Top of PAGE EXTRACT

You have my sympathy too. I am not disabled but trying to open the door wide enough to get a toddler in and out of a car seat requires much the same space. 

If a parent and child space isn't available I park as far away as necessary for there to be plenty of empty specced and park across 2. I only do so at the supermarket where the only shortage is of nearby spaces but not spaces in general. Obviously doesn't help with the extra walk which can be an issue for some.


----------



## Terry - Somerset (21 Aug 2014)

Supermarkets seem to have no difficulty fining people for overstaying (2 hours?) so I fail to understand why any supermarket with even the slightest social conscience could not amend its signs to apply the charge equally to any car in a disabled bay not displaying a blue badge. Only needs a walk round once an hour with a camera. Proceeds to a disabled charity??

A non-user

Terry


----------



## Baldhead (21 Aug 2014)

I have on two occasions taken a photo on my phone of non blue badge holders parking in a disabled space, on both occasions I was asked why and verbally abused, I didn't feel threatened, after all I had my walking stick and I would have used it, as a weapon!!! 

However looking at the bigger picture, I think with some offenders it's not just about parking closer to the store, it's because a disabled space is considerably wider than a normal space, meaning there is less chance of some numpty flinging there car door open and banging it into your car, causing a fair amount of damage, this has happened to my wife's car (her very first brand new car), it's about time parking spaces were made wide enough to open your car door without the risk of damaging the car in the next space.

Please don think I agree with non disabled drivers parking in disabled spaces, it is wrong and offenders should be fined, even in private car parks, but unfortunately I can't see supermarkets penalising people for using disabled spaces.

Baldhead

Edit: I am a blue badge holder.


----------



## Walney Col (21 Aug 2014)

Baldhead":2ue5qtnz said:


> unfortunately I can't see supermarkets penalising people for using disabled spaces.
> 
> Baldhead
> 
> Edit: I am a blue badge holder.



Facebook and reddit photos etc can drum up quite a lot of publicity nowadays (good or bad) and if the photos in question just happened to be shared on the supermarket's own social media pages to featureing not only the vehicle but also the offending supermarket logo their public relations chappies would be all over it like a rash trying to stamp it out. *

https://www.facebook.com/tesco?ref=ts&fref=ts

* For at least for a week or two.


----------



## misterfish (22 Aug 2014)

All of the supermarkets around here have disabled parking bays but there is no mention of requiring a blue badge.

My elderly mother-in-law lives in our granny annex and since breaking her hip a couple of years ago can only walk a few yards using a walking frame. To take her anywhere we have to transport her in the car and then push her in a wheelchair.

However, she would not admit that she had major mobility problems and refused to sign the application form for a blue badge until very recently. Until then we parked in the Waitrose disabled spaces with no problems or disapproval of others!

The biggest problem we have is that the wheels of the clip on disabled shopping trolleys clash withthe front caser wheels of the wheelchair. Even worse are all the cages of food left around the isles that make manoeuvring the wheelchair and trolley extremely difficult.

So do not be too quick to criticise those parked in disabled spaces unless you actually see the individual and know that they are disabled. Remember that a lot of elderly are very bloody minded and won't admit to a problem or cooperate inmaking things easier for their carers. I know, Ive had this with both my mother and mother-in-law!

Bottom of PAGE EXTRACT

◆ PROBLEMS AND TASKS
A. Reproduce the passage of the forum thread on disabled parking that starts at "You have my" and ends at "issue for some.".
B. Write the next part of the forum thread on disabled parking spaces, picking up after its last sentence.

Top of RECORDS SHOWN

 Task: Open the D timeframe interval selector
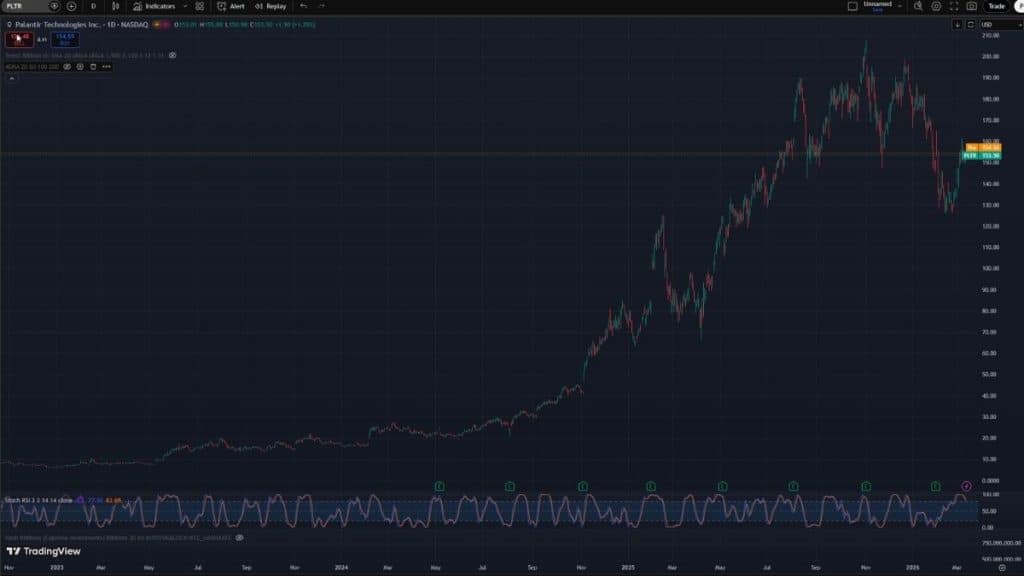93,6
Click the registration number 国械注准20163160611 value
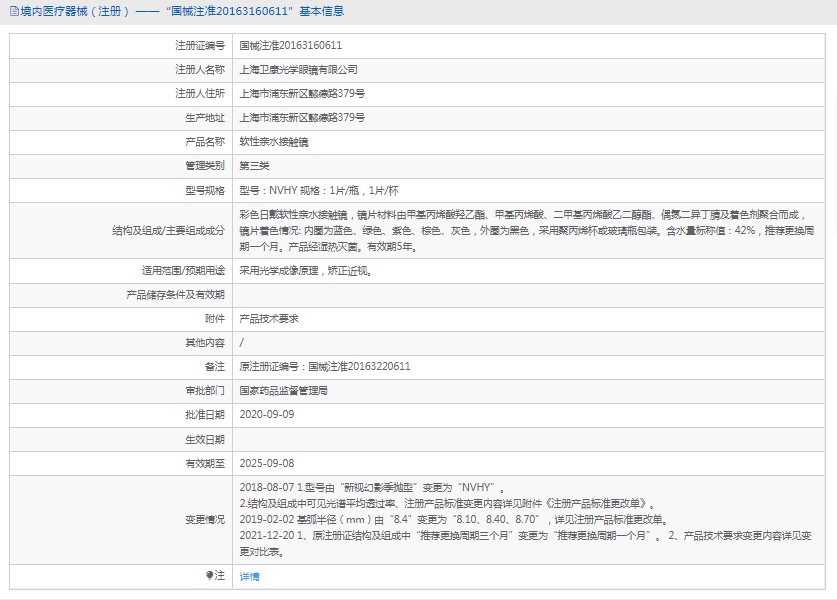Image resolution: width=837 pixels, height=600 pixels. click(290, 46)
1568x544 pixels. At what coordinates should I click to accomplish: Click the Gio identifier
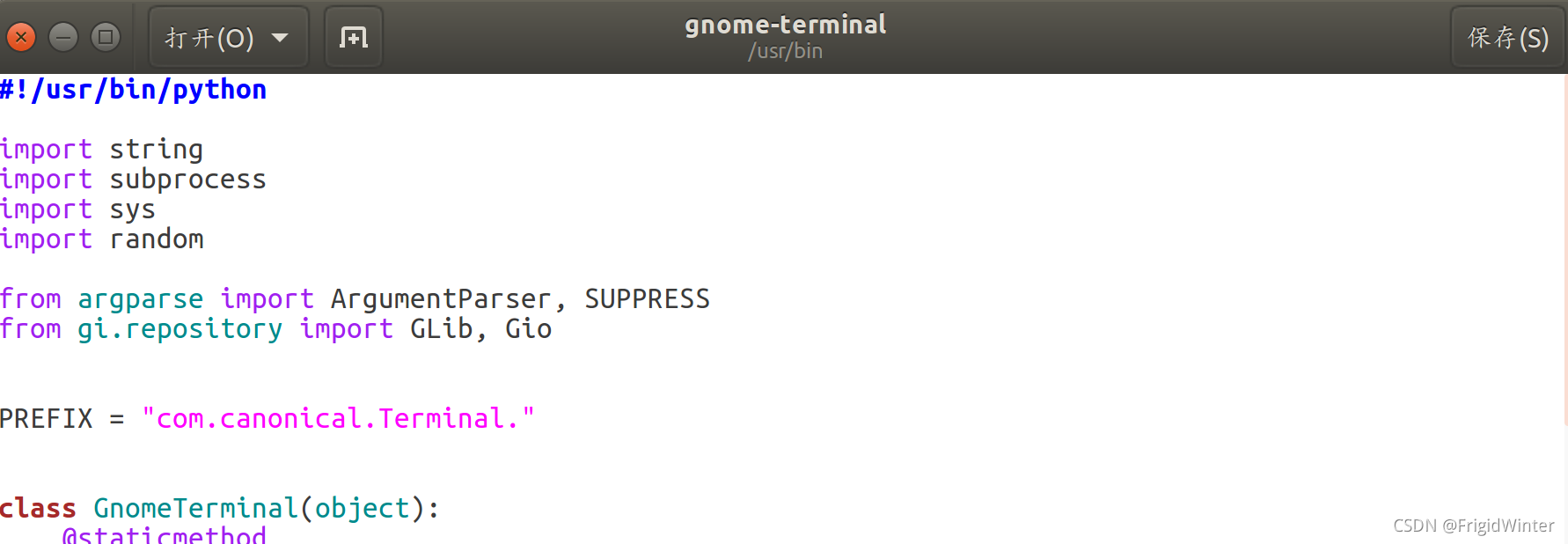click(x=528, y=329)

Bottom of RECORDS SHOWN

◆ RESPONSES PER TASK
A.
You have my sympathy too. I am not disabled but trying to open the door wide enough to get a toddler in and out of a car seat requires much the same space. 

If a parent and child space isn't available I park as far away as necessary for there to be plenty of empty specced and park across 2. I only do so at the supermarket where the only shortage is of nearby spaces but not spaces in general. Obviously doesn't help with the extra walk which can be an issue for some.

B.
Misterfish


----------



## RogerS (22 Aug 2014)

I sympathise and agree entirely. I am (fortunately) not disabled nor have any children but it hacks me off the selfishness of other drivers. One of these days I guess I will end up in a punch-up as I do challenge them. .

I like that website ...you need to insert the four letter slang word for a female genitalia and then it works. But Facebook is probably better...even more so if it were locally oriented. Now that would be something for local newspapers to take on board.


----------



## Baldhead (22 Aug 2014)

misterfish":2qavo380 said:


> All of the supermarkets around here have disabled parking bays but there is no mention of requiring a blue badge.
> 
> My elderly mother-in-law lives in our granny annex and since breaking her hip a couple of years ago can only walk a few yards using a walking frame. To take her anywhere we have to transport her in the car and then push her in a wheelchair.
> 
> ...



Misterfish are you saying you knowingly parked in disabled spaces without displaying a blue badge?

Baldhead


----------



## Random Orbital Bob (22 Aug 2014)

My son has a blue badge due to his leg difficulties (that preceded this latest hospital session) and much like the OP our big Tesco has numerous bays which are always full. I've been sorely tempted to buy a knackered old jalopy for £200 and just park broadside blocking as many known offenders as possible while I shop. That would inconvenience them to the same degree and I'm pretty sure the supermarket wouldn't have the nerve to move my car.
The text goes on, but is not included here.